Chen et al. [46] reported the design and synthesis of PdNps (Pd-Cys@MTX@RGD) as a nanotherapy agent that can target inflammatory cells and control MTX release. The Pd-Cys@MTX@RGD nanosheets served as an NIR photothermal agent with selective targeting potential towards peptides overexpressed on the surface of inflamed arthritic tissues. Pd-Cys@MTX@RGD nanosheets were observed to mediate the controlled release of MTX upon NIR 808 nm laser irradiation with a power density of 0.3 W cm2. This was associated with a significant reduction in the toxicity issues associated with MTX. It was advocated that, like MTX, other therapeutic agents can be combined with PTT to amplify its medicinal benefits (Figure 9).

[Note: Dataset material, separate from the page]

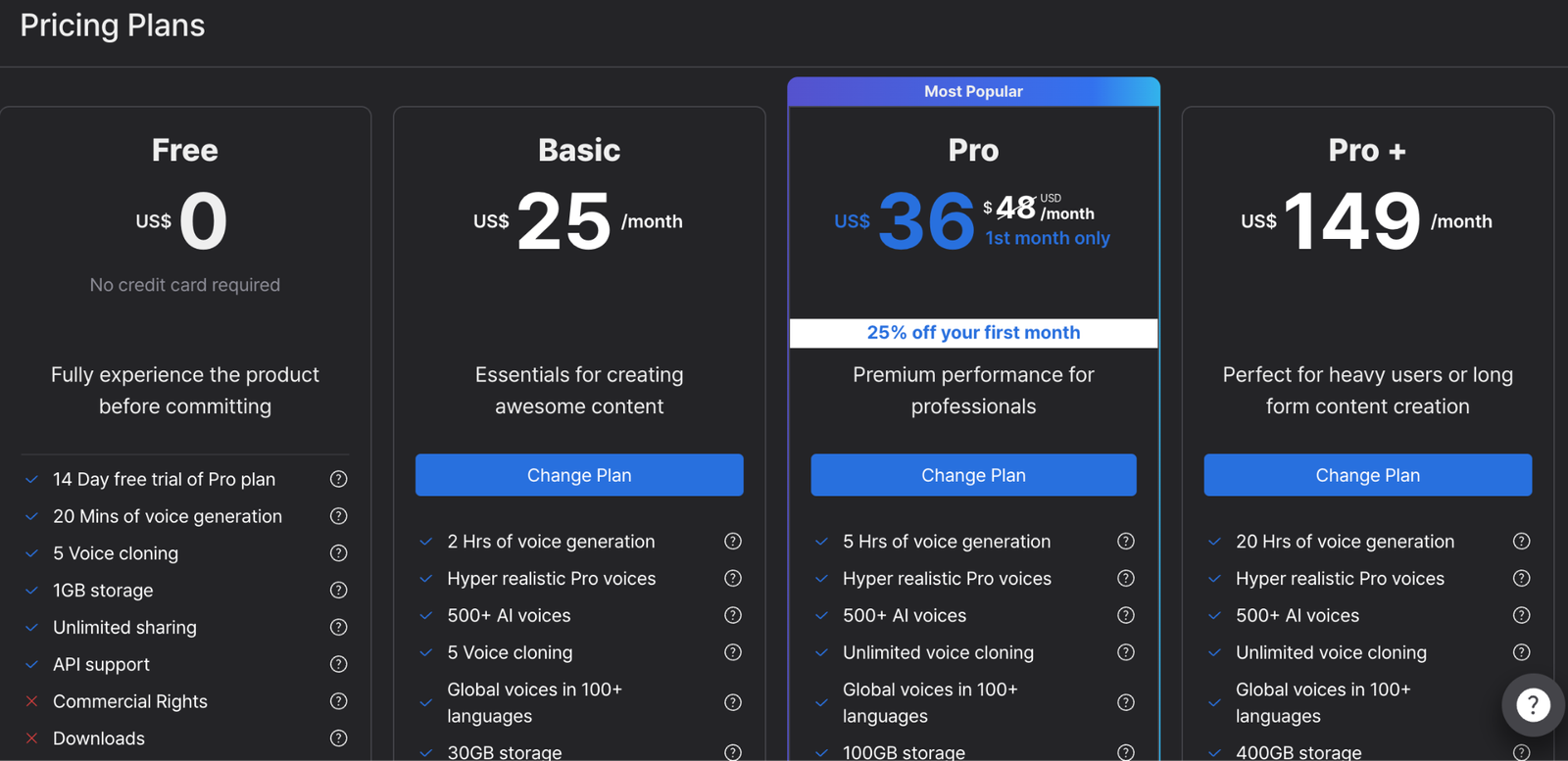The height and width of the screenshot is (761, 1568).
Task: Click help icon beside Downloads feature
Action: (x=338, y=738)
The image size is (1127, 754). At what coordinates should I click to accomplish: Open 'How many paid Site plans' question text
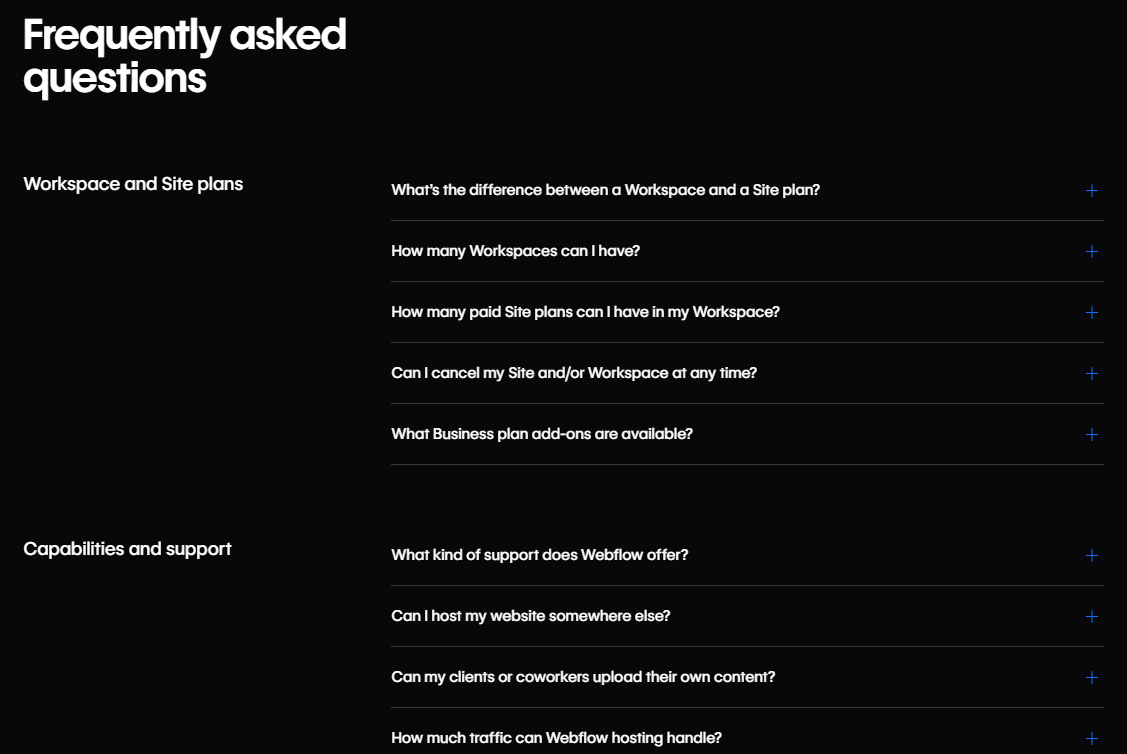click(x=585, y=312)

The agent in question inhibited the inflammatory response induced by vascular endothelial growth factor (VEGF) and IL-1β. This was correlated with its in vivo performance, which significantly inhibited RA and led to a reduced level of pro-inflammatory cytokines (TNF-α, COX-2).
PTT and antioxidant combination therapies employing Pd and Se NPs delivery devices are effective treatments for RA. The straightforward polymerization procedure that created polypyrrole (PPy) NPs employed PEI as a stabilizer. The created PPY-PEI NPs showed significant NIR absorption and exhibited good photothermal stability and performance [47]. A methylcellulose hydrogel co-loaded with PPY-PEI and strontium ranelate (SrR) was utilised to treat RA.
A unique method for the treatment of RA involved the use of CuS NPs based on copper NPs and a novel l-cysteine-assisted synthesis. In addition to stimulating chondrogenesis and osteogenesis, copper acts as a photothermal and photosensitizer. In vitro investigations have shown outstanding biocompatibility and excellent photothermal and photodynamic effects.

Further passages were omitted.